Girls Inc., a 50-year-old education and advocacy organization that serves 350,000 girls nationwide, commissioned the survey, which was conducted by the Louis Harris organization. It questioned more than 2,000 boys and girls in Grades 3 through 12 on their attitudes toward television as part of a campaign to encourage girls to ask Hollywood to produce more and better heroines.
"Role models for girls still remain misleading and meager," says actress Barbara Feldon (Agent 99 in "Get Smart"). "It's as if television were a jigsaw puzzle and we say, 'Out of these pieces build a picture of yourself.' There are very few pieces for girls."
Most girls seen on TV are interested mainly in boys and clothes, according to other studies cited by Girls Inc., and the most common job held by women characters is clerical. Of 200 prime-time shows studied in another survey, not one focused a plot on a female character's "academic activities or career plans," it says.
Among the Girls Inc. findings:
* Children says they watch an average of 21 hours of television a week.
* 58% per cent say they have a television in their bedroom.
* Girls who watch less television were more likely to criticize what is on TV for failing to be realistic or to portray their world. Girls in general were more critical of TV than boys, and of kids' television habits (68% of girls vs. 54% of boys says kids watch too much TV.)
* African American girls reported watching more TV--28.5 hours a week--and were also more likely to be critical of what they saw, and to create smart characters with professional careers when asked to design their own programs.
Most kids (71%) says their parents impose some rules on TV watching; nearly half of them says they don't mind the rules.
The most popular show among girls in Grades 3 through 6 was "Full House," a runaway favorite (since canceled) with 42%. For African American girls and boys, "Martin" was tops, with "Fresh Prince of Bel-Air" coming in second. Overall, 20% of all kids picked Fox--often criticized for the quantity of violence and sex in its shows--as their favorite network, while 12% picked MTV and 10% had no favorite.
Asked to create TV characters, boys and girls tended to split along predictable divides. The 7th- to 12th-graders were asked to create 18-year-old characters, both male and female, and 26% of the boys said their female character would be a model. Only 5% said she'd be a lawyer, and no boys saw her as a political figure. While more girls designed their female character as a model more than any other single career (13%) they also were more likely to see her as a professional or as an artist. On the other hand, more boys (7%) cast their female character in traditionally male careers--such as police officer, auto mechanic or firefighter--than did girls (4%).
The biggest pick of boys for male characters was "professional athlete," selected by 16%. The next highest was police officer (11%); lawyer and movie star tied for third place at 5%. Sixteen percent of girls also cast males as future athletes, but they also saw them as doctors (10%), police officers (8%) and lawyers (7%).
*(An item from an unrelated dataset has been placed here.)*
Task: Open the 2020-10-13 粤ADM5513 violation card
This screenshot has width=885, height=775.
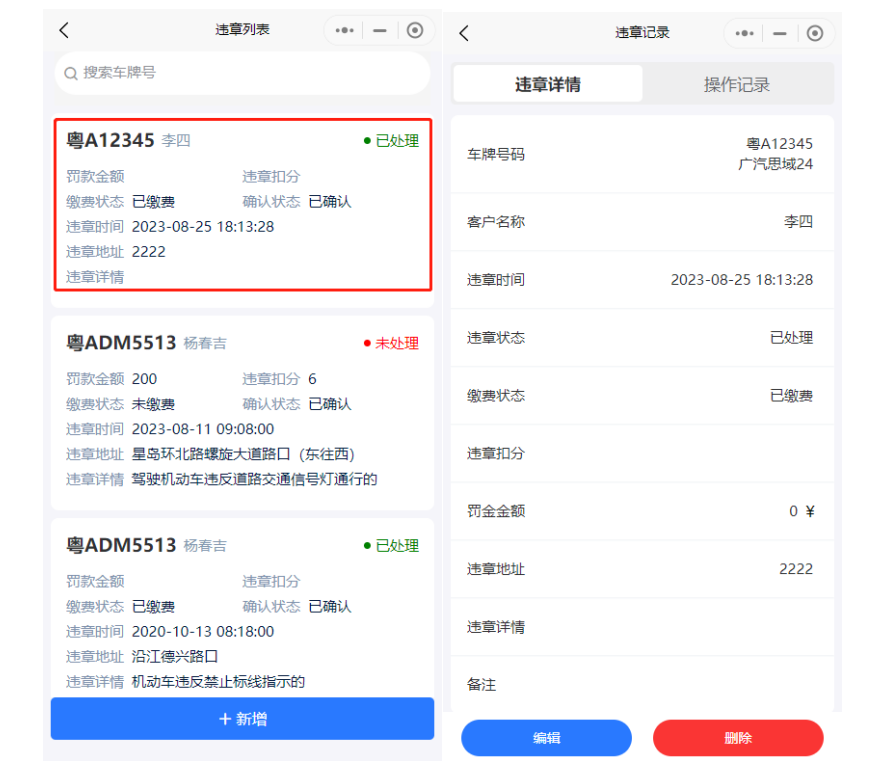Action: tap(242, 610)
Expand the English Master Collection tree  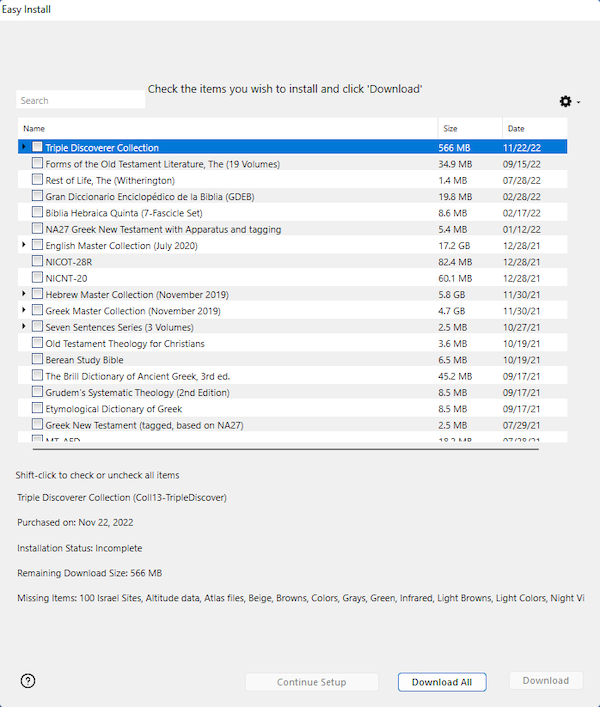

Both sexes thought being attractive was the most important attribute for either male or female characters. Forty-three percent of the girls thought physical appearance was more important for both male and female characters than being funny, smart or--in the male category --strong, athletic or a good fighter. Sixty-four percent of the boys thought appearance was most important for female characters, but only 10% thought it was the highest priority for males.